La comitiva había alcanzado una imponente edificación de metal y cristal, y se había detenido ante su puerta. Desde su lugar en la retaguardia, Sombra aguardó. No tenía otra opción. Desde el fallido intento de acabar con el líder, llevaba todo el camino tratando de pensar qué iban a hacer para así poder impedirlo, pero el lugar elegido le desconcertaba. ¿Un auditorio? La magia, natural o ceremonial, incluso la de sangre, funcionaba con correspondencias, equivalencias. Una iglesia para rituales, un cementerio para aproximarse a la muerte y todo lo que la rodeaba, una cueva o un bosque para los espíritus elementales. Pero no encontraba ninguna razón para reunir una cantidad enorme de energía emocional y concentrarla en un auditorio. Lo único que se le ocurría era que no fuese más que una fachada, y que en el interior estuviese preparado otro tipo de escenario completamente diferente, que no podría ver hasta que todos hubieran entrado. Demasiado tarde para prepararse. Pero ya era demasiado tarde también para dar marcha atrás. Así que aguardó en silencio hasta que el último miembro del rebaño hubo entrado, y unos instantes después se deslizó por las puertas. Nada ni nadie le impidió el paso.
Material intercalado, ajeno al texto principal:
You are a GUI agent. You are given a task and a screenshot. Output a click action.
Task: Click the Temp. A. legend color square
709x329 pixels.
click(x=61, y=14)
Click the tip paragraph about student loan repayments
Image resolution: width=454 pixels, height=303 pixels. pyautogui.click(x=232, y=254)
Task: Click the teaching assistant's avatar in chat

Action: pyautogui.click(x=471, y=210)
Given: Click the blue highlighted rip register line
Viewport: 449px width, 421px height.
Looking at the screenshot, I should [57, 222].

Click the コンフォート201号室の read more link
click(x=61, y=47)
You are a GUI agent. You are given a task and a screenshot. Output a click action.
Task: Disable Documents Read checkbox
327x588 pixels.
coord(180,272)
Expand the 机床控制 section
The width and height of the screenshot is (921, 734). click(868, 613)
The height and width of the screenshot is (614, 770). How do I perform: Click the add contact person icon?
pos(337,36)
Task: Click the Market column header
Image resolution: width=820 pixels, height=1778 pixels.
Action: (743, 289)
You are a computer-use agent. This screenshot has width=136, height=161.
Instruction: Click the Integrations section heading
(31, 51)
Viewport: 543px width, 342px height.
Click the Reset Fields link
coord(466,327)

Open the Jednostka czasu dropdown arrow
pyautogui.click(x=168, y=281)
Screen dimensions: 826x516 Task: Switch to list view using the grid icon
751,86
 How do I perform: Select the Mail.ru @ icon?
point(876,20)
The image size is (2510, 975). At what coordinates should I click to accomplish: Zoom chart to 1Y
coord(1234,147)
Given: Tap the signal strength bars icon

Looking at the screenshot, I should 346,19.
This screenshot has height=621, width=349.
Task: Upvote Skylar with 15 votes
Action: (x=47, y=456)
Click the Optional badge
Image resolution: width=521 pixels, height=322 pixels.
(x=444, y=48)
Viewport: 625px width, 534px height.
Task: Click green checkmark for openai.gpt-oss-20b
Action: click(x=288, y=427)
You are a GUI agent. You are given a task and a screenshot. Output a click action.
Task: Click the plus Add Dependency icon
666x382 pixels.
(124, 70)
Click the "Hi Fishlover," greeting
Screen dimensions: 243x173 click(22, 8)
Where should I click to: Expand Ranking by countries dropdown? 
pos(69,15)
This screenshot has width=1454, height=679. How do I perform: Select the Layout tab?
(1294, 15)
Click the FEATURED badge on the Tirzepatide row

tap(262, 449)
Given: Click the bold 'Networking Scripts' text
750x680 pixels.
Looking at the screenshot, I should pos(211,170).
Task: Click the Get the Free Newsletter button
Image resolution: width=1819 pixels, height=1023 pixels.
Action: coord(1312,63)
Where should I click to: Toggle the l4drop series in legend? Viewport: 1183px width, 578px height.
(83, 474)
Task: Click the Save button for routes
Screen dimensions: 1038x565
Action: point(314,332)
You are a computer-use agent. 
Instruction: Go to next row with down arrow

El interior resultó ser lo que cabría esperar de un auditorio de grandes dimensiones. Lo primero con lo que se encontró fue un amplio vestíbulo de techos que se perdían en la oscuridad, ya que nadie se había preocupado por encender las luces. Del techo colgaban largas banderolas en las que se podían ver las fotos de cantantes pasados y futuros, desdibujados por las sombras, y un mostrador de información central completaba la escasa decoración de la sala. Al otro lado, una puerta doble que aún se cimbreaba apuntaba la ruta que había seguido la comitiva, aunque Sombra no necesitaba indicaciones. Estaba claro que se dirigían al escenario. El problema era decidir adónde iba a dirigirse él. Se acercó al mostrador y consultó un mapa del recinto a la tenue luz que proporcionaban los focos del exterior. Cuando tuvo clara la ruta a seguir, dejó el prospecto, sacó de nuevo la pistola, y se dirigió hacia la escalera que le permitiría llegar hasta los palcos que se abrían justo sobre el lateral del escenario.
Mientras subía varios tramos de escalones, siguió considerando las posibilidades. Las dos grandes opciones eran una invocación o un pacto. El proceso podía ser similar, pero el resultado era bien distinto. Si el líder trataba de invocar a un Arconte, Sombra creía tener los recursos para frustrar el ritual, o frenarlo, incluso contando sólo con lo que llevaba encima. Pero había víctimas suficientes como para invocar una legión de Arcontes, y con que uno escapase bastaría para acabar con él. No con la ciudad, ni mucho menos con el mundo, pero sí con él. En cambio, si lo que trataba de llevarse a cabo allí era un pacto, el resultado era mucho más incierto. Cada pacto tenía su propia naturaleza, su propio ritmo de intercambio: bienes por servicios, bienes por poderes. Indudablemente, el pastor que con tanto esfuerzo había reunido a todas esas ovejas ya tenía poder, y si lo que deseaba era más poder, este aumentaría exponencialmente en cuanto el ritual comenzase. En ese caso todo podía reducirse a un disparo rápido y preciso, o la destrucción. Y él no era precisamente un buen tirador. Pero era el único que había, así que tenía que bastar.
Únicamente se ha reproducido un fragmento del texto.